The subversive allegorical drama that brought David Zonani the award for best Mexican debutante proved to be a completely unexpected, and very pleasant surprise. Immediately in the opening scene of “Workforce” or “Mano de obra” in the original, one of the workers on the construction of a fashionable house in an elite district of Mexico City unhappily dies. We only see him fall from a height and remain motionless, and his brother Francisco (Mexican Actor of the Year winner Luis Alberti) also works on the same construction site and wants his family to receive compensation for his death at random. A pregnant woman was left behind by the unfortunate builder, but their boss, who is also the owner of the house they are building, performed a maneuver, so the coroner wrote in a report that his brother was drunk at work.

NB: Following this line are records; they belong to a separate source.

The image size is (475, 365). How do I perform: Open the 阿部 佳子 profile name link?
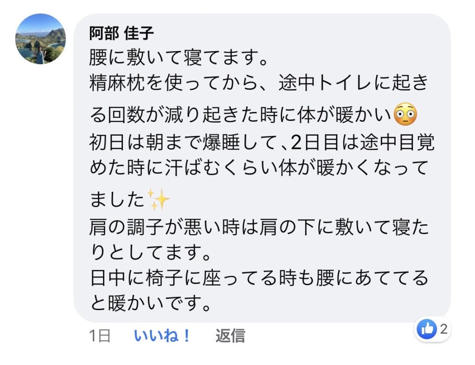point(121,33)
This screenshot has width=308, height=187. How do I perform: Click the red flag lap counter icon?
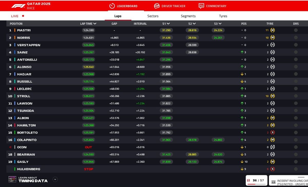coord(248,180)
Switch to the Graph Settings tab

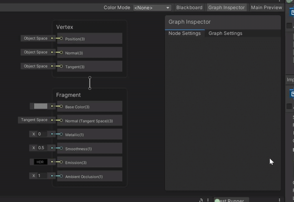pos(225,33)
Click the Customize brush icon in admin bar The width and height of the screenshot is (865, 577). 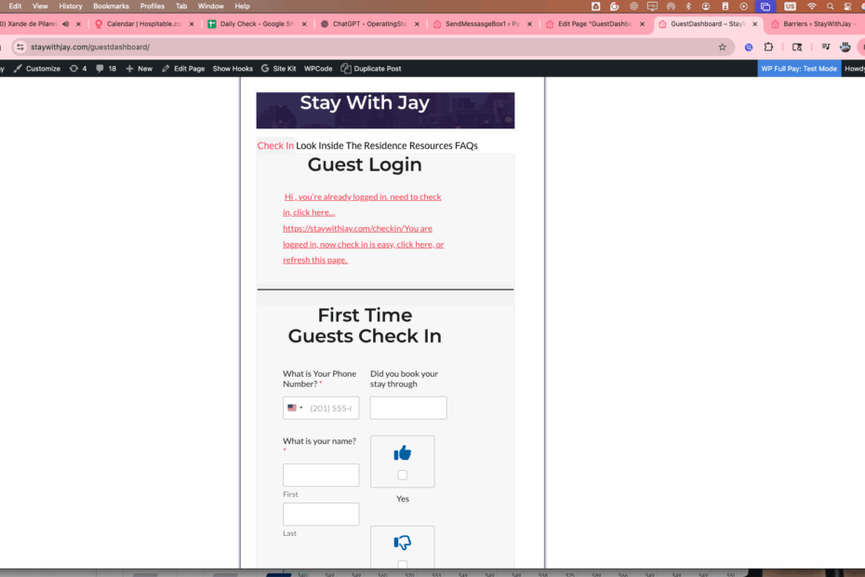tap(18, 69)
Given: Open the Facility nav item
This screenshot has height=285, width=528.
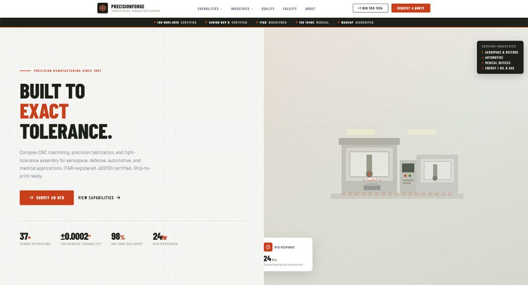Looking at the screenshot, I should point(290,9).
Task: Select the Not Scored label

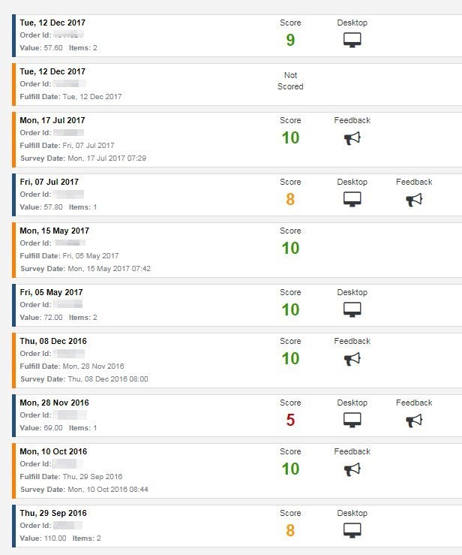Action: 290,81
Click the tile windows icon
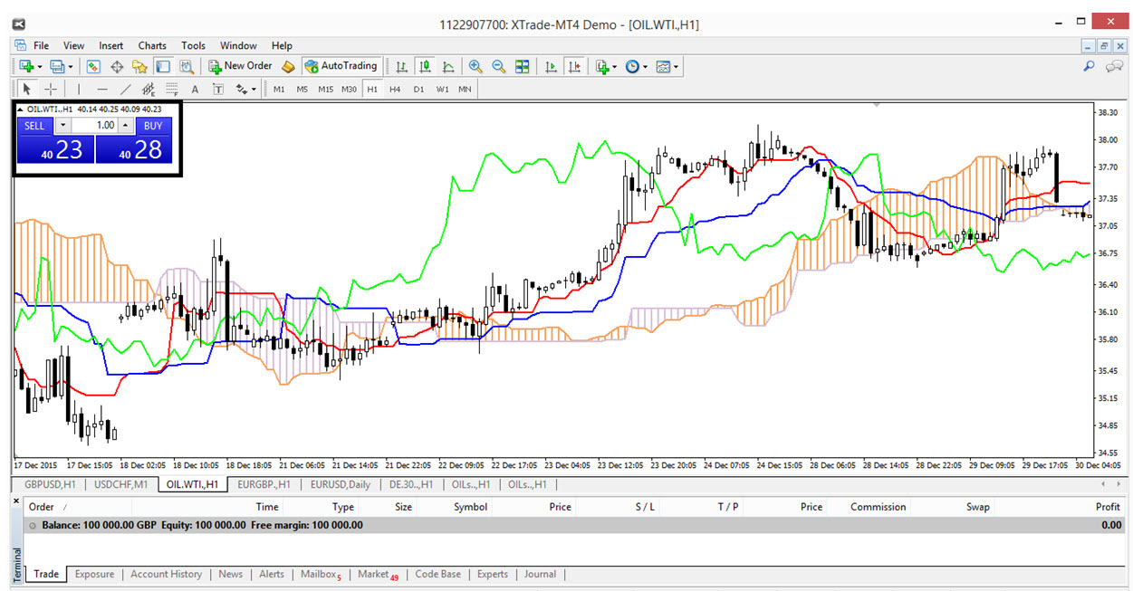Screen dimensions: 1133x591 tap(522, 66)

There is no compensation, no truth, and at that point it seems that “Mano de Obra” could be one of those typical films in which a poor outsider tries to seek justice against much more powerful and richer types. But instead, this drama, shot in a typical naturalistic style, begins to unravel in a completely unexpected direction, and Francisco devises a completely different way of revenge. In the end, “Workforce” was actually an extraordinary provocation and a film that deals in an extremely original way with the theme of class differences, social inequality and injustice in general. At one point, when he realizes that no one will be held accountable for his brother’s death and that his boss and others are more or less fucked up for what happened and they continue to act like it’s the most normal thing, Francisco will come up with a completely unexpected revenge. .
He will move into the house under construction illegally, and very soon the head of the company he worked for, also the owner of the house, will die under suspicious circumstances. After settling in a house made by a single boss for himself, Francisco will realize that the house is too big for himself and will start turning it into a kind of commune where his former work colleagues with their families will settle. As their boss remained indebted to them and did not pay them for their work, Francisco was convinced they were entitled to it, and they found some strange lawyer who convinced them that there was a legal maneuver by which they could all register ownership of the house. Very quickly, this whole situation will turn into an almost absurd socialist experiment, and we will see to the end whether this utopia has any chance.
Zonan rounded off this unusual, subversive, twisted modern drama brilliantly, and “Mano de Obra” is both a critique of today’s capitalism and socialist ideas, because one of the messages that can be read is that both social systems are in fact the most common frauds. in which Francisco and people like him will always draw the thick end. An important role here is played by the house in the elite district of Mexico City, which will be inhabited by poor workers from bad neighborhoods who have probably lived in some potleušice and potholes. Somehow unnaturally all these people operate in this modern, square, designer-designed villa with a dozen rooms, swimming pools and everything that the rich usually put into their residences. All this seems strange from the beginning, full of contrasts and differences, and Francisco will almost turn from an average man angry at injustice and privileges that have higher classes into the same exploiter who decides to work exclusively for his own benefit.